Adigéry, de retour d'une tournée australienne en compagnie de Neneh Cherry. © DEEWEE
Laurent Hoebrechts
Laurent Hoebrechts Journaliste musique

Gantoise d’origine antillaise, mélangeant dance électronique et opiniâtreté punk, elle sort un nouvel EP sur Deewee, le label des frères Dewaele. Présentation d’une musicienne sans case et sans reproche.
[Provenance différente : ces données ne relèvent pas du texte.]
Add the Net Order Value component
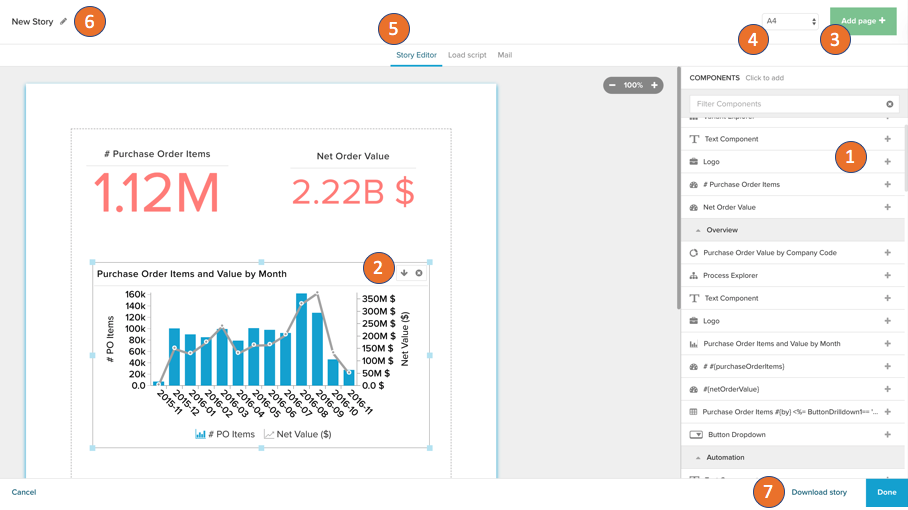Screen dimensions: 908x510 click(887, 207)
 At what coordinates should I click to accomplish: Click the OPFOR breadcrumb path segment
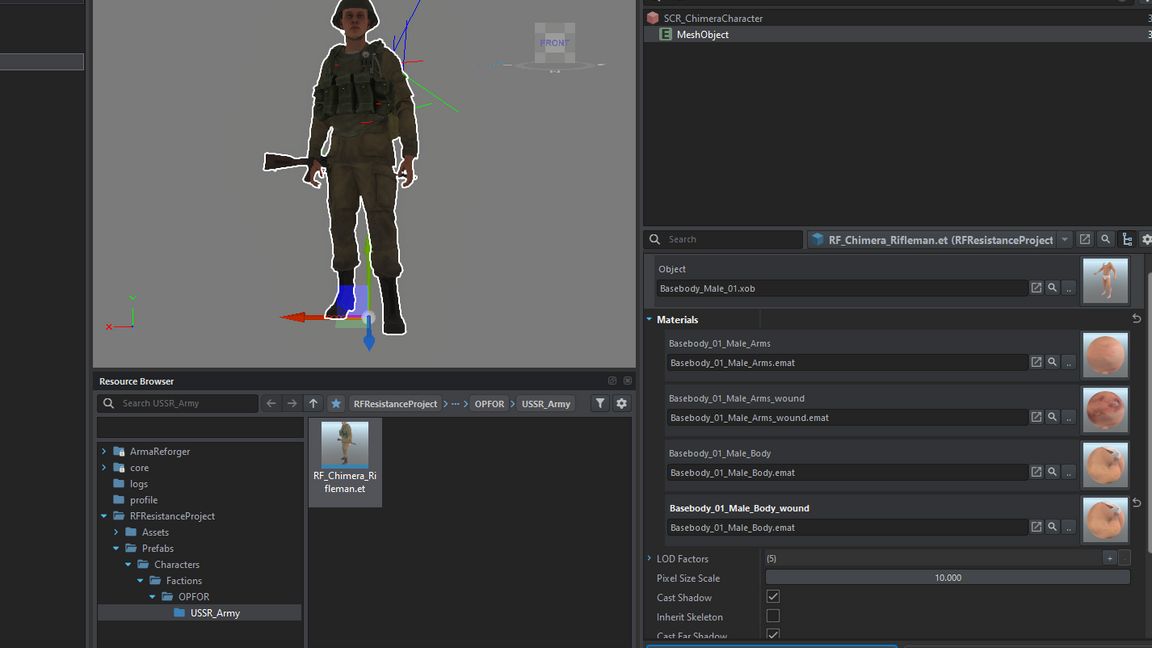click(x=489, y=404)
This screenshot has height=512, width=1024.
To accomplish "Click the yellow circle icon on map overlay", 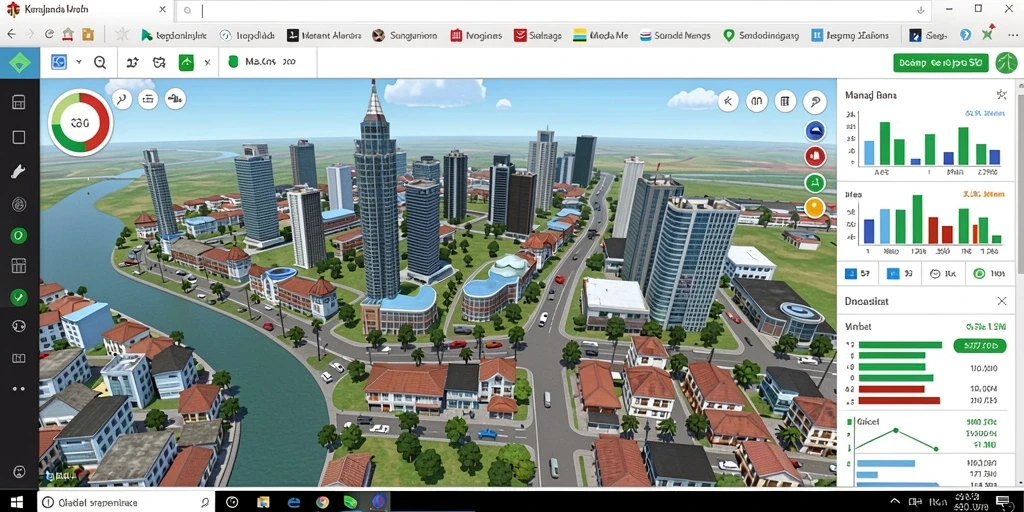I will (x=814, y=208).
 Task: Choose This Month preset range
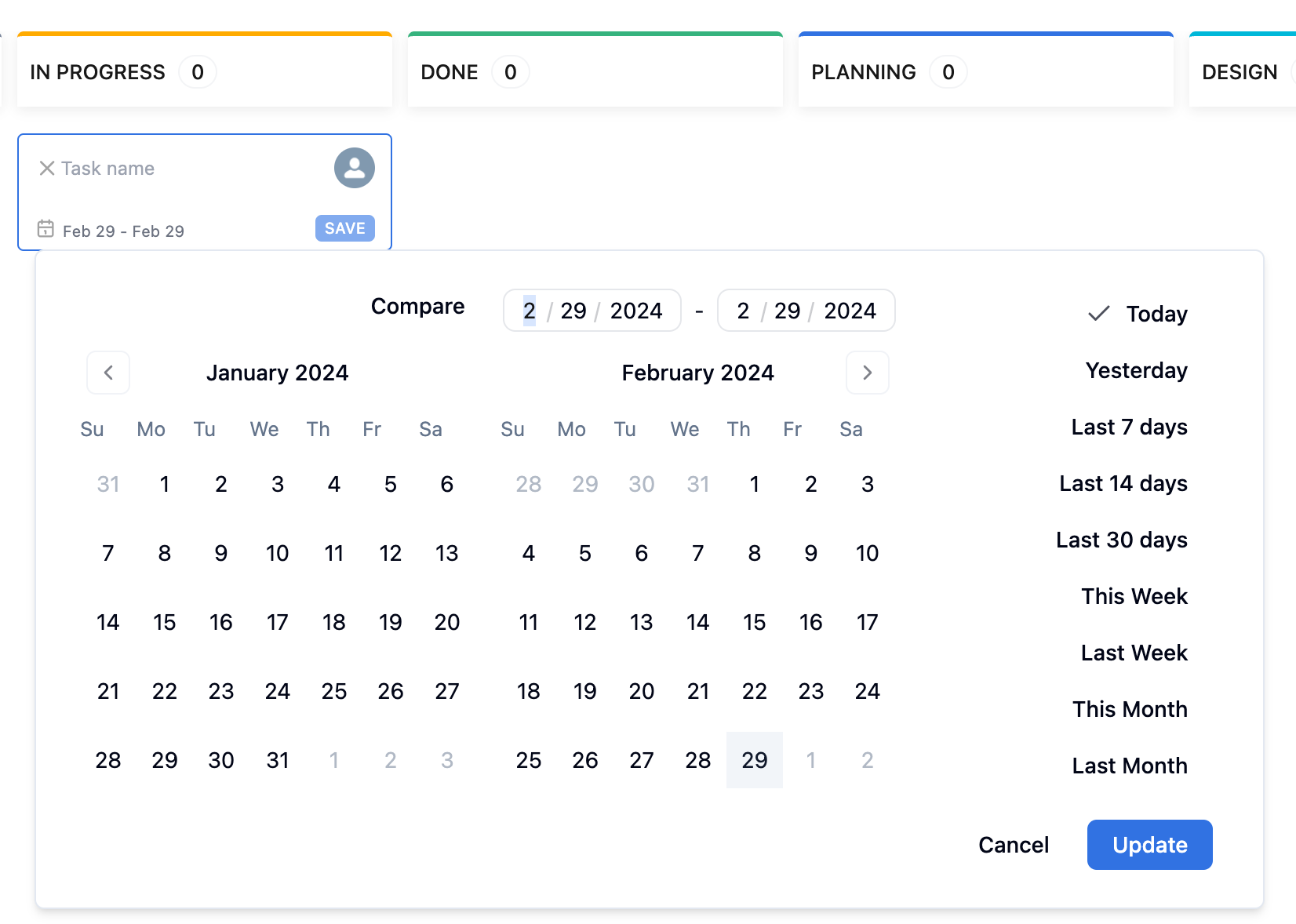1129,709
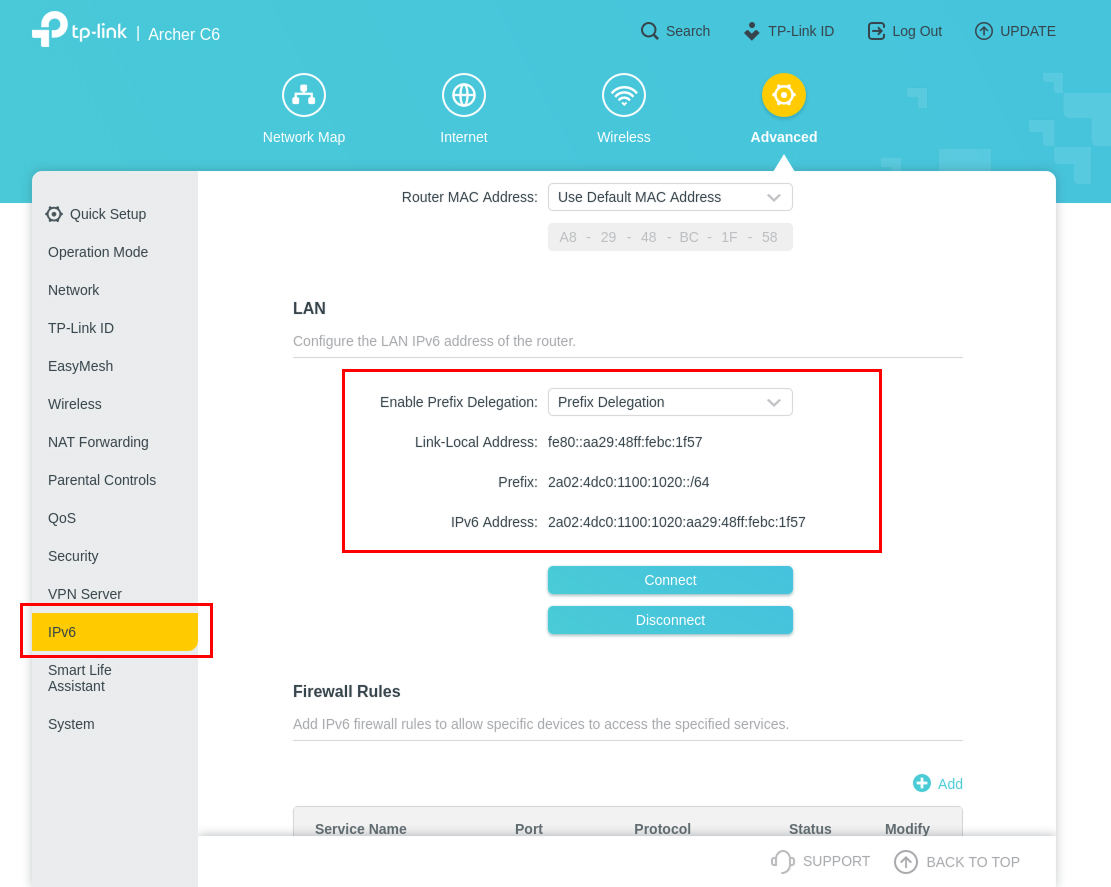Go to Parental Controls section
Image resolution: width=1111 pixels, height=887 pixels.
pyautogui.click(x=102, y=480)
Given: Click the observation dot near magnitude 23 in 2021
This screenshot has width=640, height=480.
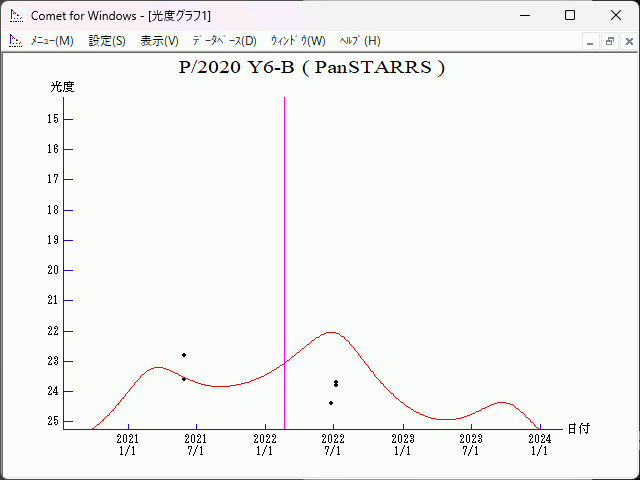Looking at the screenshot, I should click(184, 355).
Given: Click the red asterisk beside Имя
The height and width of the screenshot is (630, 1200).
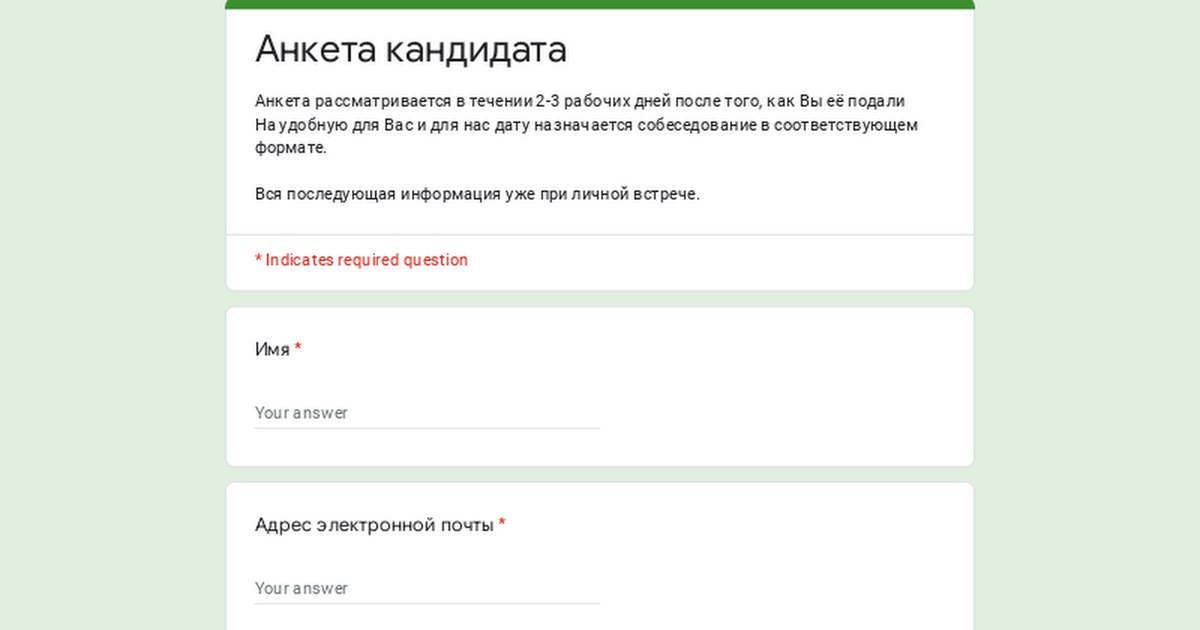Looking at the screenshot, I should (x=298, y=349).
Impossible de la rater. Ce jour-là, Charlotte Adigéry porte une perruque blonde. Platine. Mais, pour le même prix, elle aurait pu être bleu flashy ou rouge pétant. Comme elle le chante dans High Lights, son dernier single: « Every week, a different do« , à chaque semaine sa coupe de cheveux. « On m’a fait le reproche, rigole l’intéressée. Genre: « Tu changes tout le temps de coiffure, on ne te reconnaît pas, tu dois trouver ton style à toi, etc. » Mais je n’y peux rien, j’adore ça! » Ce n’est pas qu’une coquetterie. Comme pour beaucoup de femmes noires, la question des cheveux dépasse le simple divertissement capillaire. « C’est un jeu, certes. Mais c’est aussi un rituel presque politique, quelque chose que la femme noire a toujours fait. C’est une manière de s’occuper de soi et de célébrer qui on est. Il ne s’agit pas non plus de « cacher » mes cheveux. Parfois, on me demande si je suis chauve. Non, pas du tout! J’ai des cheveux, et j’en suis fière. Mais ils demandent pas mal d’entretien. Et puis, surtout, j’aime changer! »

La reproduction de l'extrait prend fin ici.